The research begins by investigating the limitations of current drive-by monitoring methods in accurately estimating the natural frequencies and mode shapes of simply supported bridges. It evaluates the precision of the methods using operational modal analysis and bridge modal components, emphasizing the importance of addressing road roughness effects for accurate mode shape recovery. 

The impact of road roughness on vehicle bridge interaction and the extraction of bridge-related dynamic information is further explored, leading to recommendations for optimal road roughness discretization to balance computational efficiency with the accuracy of numerical simulations.

Building on these outcomes, the study focuses on the efficacy of drive-by monitoring methods in estimating mode shapes for bridges supported by elastic bearings. By comparing various scenarios, including different vehicle speeds, road roughness effects, and traffic, the research highlights the challenges of estimating modal displacements near elastic supports. 

This study enhances our understanding of the limitations of the current methods and sets the foundation for the development of improved techniques. Subsequently, a novel method called Reference-based Component Scaling (RCS) is introduced for estimating bridge mode shapes. Utilizing its innovative framework, the RCS method stands alone as the only vehicle scanning method capable of accurately estimating the mode shapes of bridges, regardless of their symmetry, elastic supports, realistic damping ratios, and road roughness. 

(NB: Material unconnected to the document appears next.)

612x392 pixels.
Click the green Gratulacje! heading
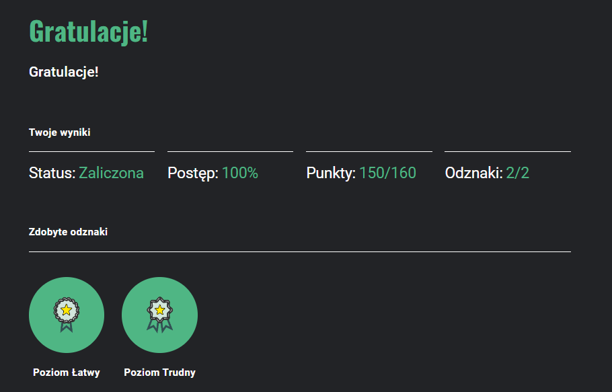click(89, 32)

Finally, a novel framework is introduced for identifying damage in bridges through continuous wavelet analysis of accelerations collected by two sensors installed on a moving vehicle. This method relies on changes in the static response of the bridge, demonstrating higher sensitivity to damage compared to its dynamic response. By focusing on the static response, the method eliminates the need for modal parameters, reduces the influence of road roughness, and can detect and locate damage even without data from an undamaged bridge.

Conclusion

As a result, this PhD thesis significantly enhances our understanding of utilizing drive-by monitoring approaches, with a particular focus on mode shape identification and damage detection. The contributions elevate the current state-of-the-art in drive-by monitoring and establish a solid foundation for future research and practical applications.